まぁ、家にいても雑穀ご飯ばかりですから、適度に運動していれば痩せるでしょう。


よし、じゃあ今日も巫女のお仕事です。

「公明くん、そろそろ行きましょう」

「はいっ!」


私は公明くんと、李傕さん郭汜さんからつけてもらった護衛の兵隊わかいしゅう数名をつれて教団に向かいました。



 - - - - -



「行ったか、しかし疲れたのう。袁老師(袁隗)の秘策も通じなんだし。酒でも飲まねばやっておれぬぞ」

「まさか張譲チョウジョウら宦官が黄巾賊に内通している証拠をつかんで告発したら逆に告発した王允オウイン様が死刑とはもはや世の中が逆さま。理解ができませんな。飲みましょう!」

「せやけど主公との様、ウチには酒も買う銭もありませんで」

「主公、俺、ちょっと行って盗ってクルか?」

「いかんいかん。そこは頭を使うのだ……うむ。そろそろ太守に謹慎の定例報告があるな。よし、太守に酒をださせよう」

「だしますかね?」

「ださせるんじゃ」


董卓は牛輔、李傕、郭汜をつれて、河東郡の新任太守の政庁に押しかけていきました。



 - - - - -




河東郡安邑県のお城を離れた山裾。

そこの荒れ地に天幕てんとと簡単な柵(かこい)があります。


河伯かはく教団の本部です。


城内で集団で煮炊きをしていると目立ってしまい、新しい太守さんもいい気をしていないようです。活動再開にあわせて本部をひっそりと人目のつかないところに移動することにしました。

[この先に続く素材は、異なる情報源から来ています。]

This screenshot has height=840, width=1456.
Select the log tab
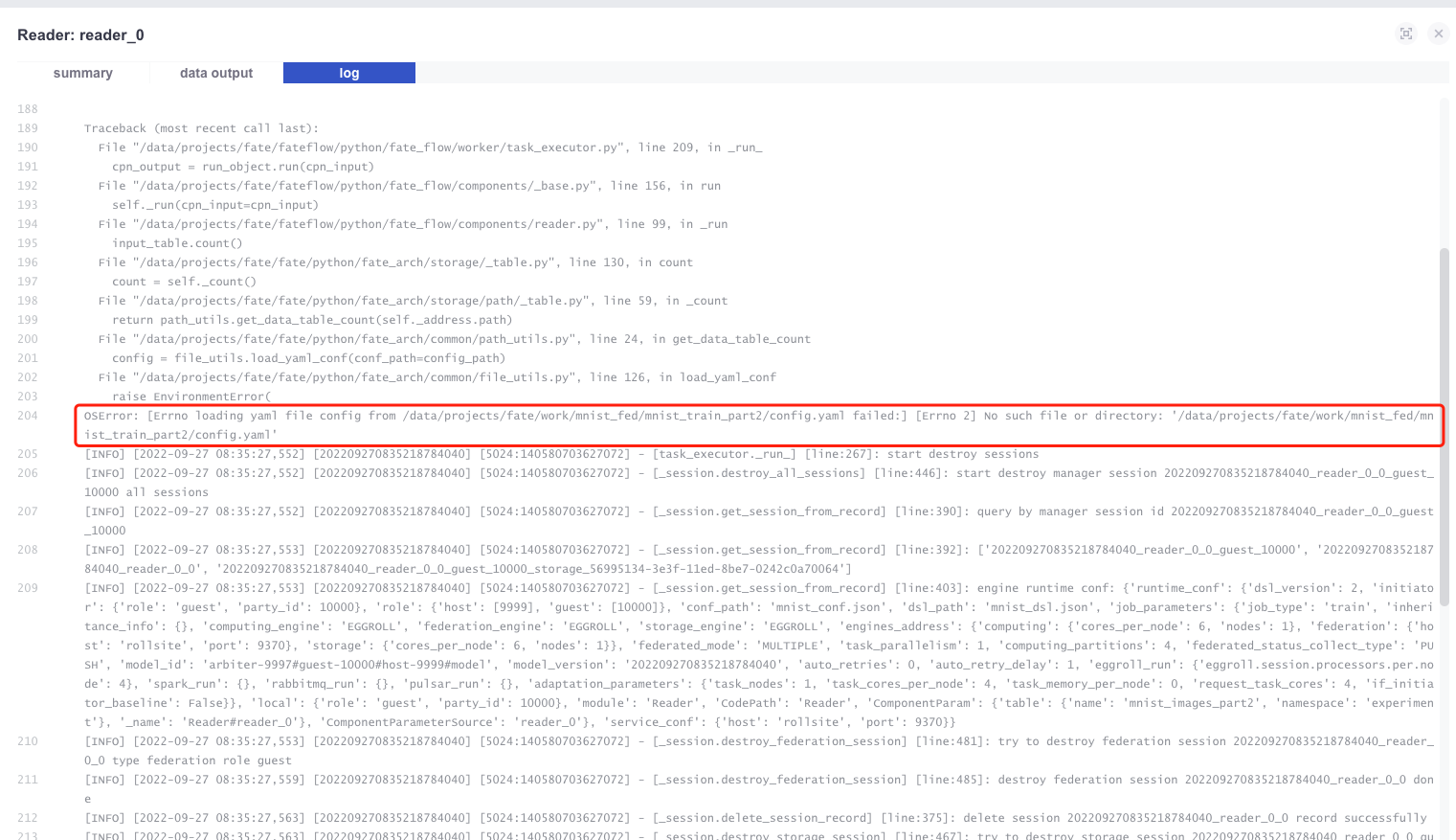349,73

河東郡このへんは古くから人が住んでいるため、農地に向いている平地はもう開墾しつくされています。ここは山裾のでこぼこした荒れ地ですが、湧き水があって飲み水は手に入りますし、山に入ればたきぎ集めや果実集めも捗りますので良い土地だと思います。


と言ったら、この土地を発見してくれた公明くんが得意そうでした。




私は、変装用の面紗かおぬのごしに公明くんにやりたいことを説明します。


「で、石窯おーぶんを作りたいんです。こう、れんがを積み重ねて粘土で補強して」

「はい、わかりました!」



石窯おーぶんができれば、熱を逃がさない構造になっているので、少ない燃料で多くの餅乾くっきーを焼いてさらに儲かることでしょう。



「できました!!……潰れました!!」


早いですね!壊すのも早いですね!!?



公明くんと信者さんたちでワイワイ話し合って、粘土を掘ったり、石をくみ上げて見たり、れんがを日干ししたり、れんがを焼いてみたり、なんかいろいろやっています。


こうやっていると開拓している感があってとてもワクワクします。ワクワクしますが、手をだそうとすると信者さんたちに怒られるので見ているしかありません。


あ、そこはなんか昔なにかで観ました!こう円弧を描くように積み上げると安定するはずです!


手元で竹簡を積み上げて見本を見せると、みんなであれこれ言いながられんがで再現してくれました。


……


……



なんやかんやで日にちは過ぎていきます。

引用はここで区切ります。